Ted Partin
Mobile

Pigment prints on baryta-paper
Edition of 40, signed, numbered
Paper format 27,6 × 22,4 cm
Published by Hirmer Verlag, München
360 Euros (unframed, incl. exhibition catalogue and 19% VAT)

2010

The young woman in the picture Mobile by Ted Partin looks fixedly at the observer. We see her depicted in three-quarters portrait style, dressed in a light summer top, sitting in the back seat of a car with her arm laid over the backrest.

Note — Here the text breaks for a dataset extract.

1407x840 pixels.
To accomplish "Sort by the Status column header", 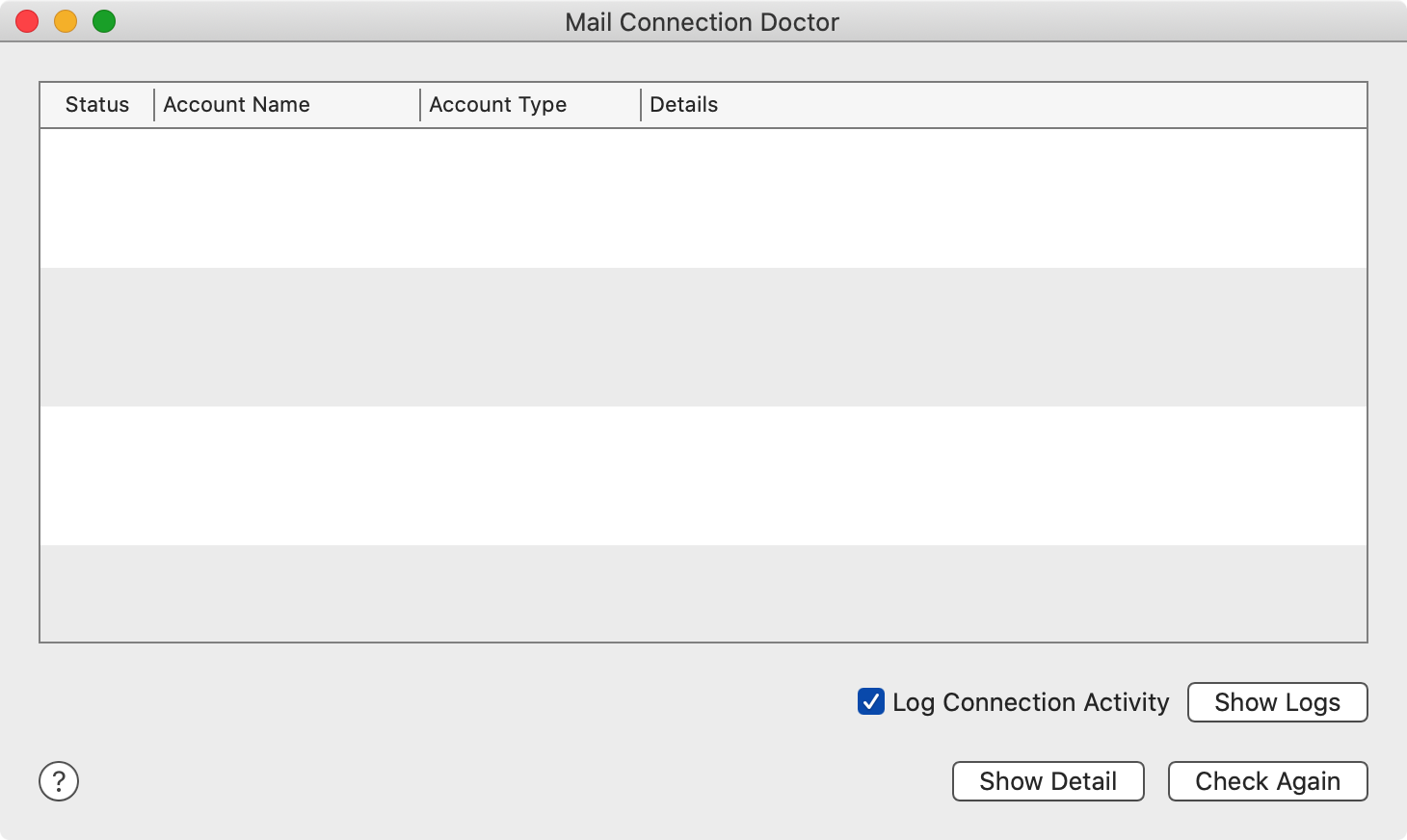I will point(96,105).
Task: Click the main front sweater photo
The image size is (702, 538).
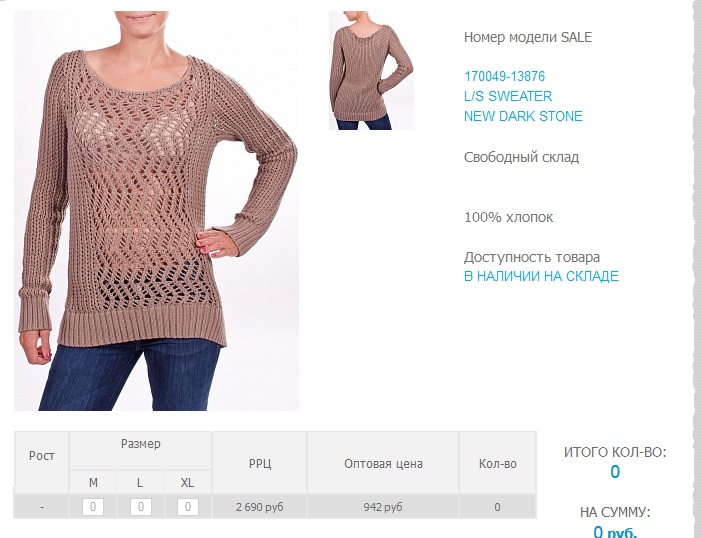Action: (156, 211)
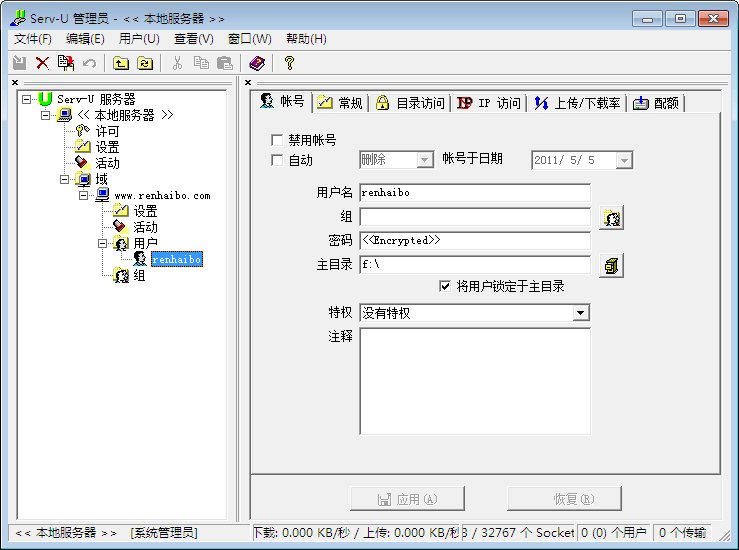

The effect of this black-and-white photograph is created by the way the look in the eyes of the model being photographed, the camera's eye/the photographer and the viewer all relate to each other. We are close to the woman, and then again we are not close to her. We are seeing only a section of an interior, within which we, the viewers, are clearly located also. The backrest, which allows us to see only the woman's upper body, holds us at a distance. The woman's gaze also draws us and simultaneously creates a sense of distancing. The way she is gently chewing her lip, and a fringe of hair covering her left eye, give her gaze a considering, thoughtful character. Clearly, she is lost in her own thoughts. This makes the observer both a confidante and a voyeur.

This distinctive atmosphere somewhere between closeness and distance, familiarity and foreignness in his photographs is what makes Ted Partin's work so distinctive.

The starting-point for this strange atmosphere in the photographs is in the traditional approach that Ted Partin uses, diametrically opposed to the rapidity of today's digital image transfer: Partin works with a 8 x 10 inch Deardorff camera, a plate camera whose technology is reminiscent of 19th century technical processes. Setting up this camera and preparing it for an exposure takes a considerable amount of time. During this phase the photographer, the camera and the subject, the human being, adjust themselves to each other, each becoming aware of the other's perception. The elaborate photographic process also triggers self-observation in the subject, and this also becomes part of the picture. So in Ted Partin's photographs people always present themselves in a kind of natural pose, an attitude in which a private and a public, an intimate and a distanced element are mixed.

Ted Partin, born in 1977, lives in Brooklyn, New York and has studied under the famous “street photographer” Tod Papageorge, and under Gregory Crewdson. 40 copies of the Mobile edition are being published to mark the opening of the TED PARTIN. EYES LOOK THROUGH YOU exhibition, which will be showing from 13 June to 19 September in the Museum Haus Esters.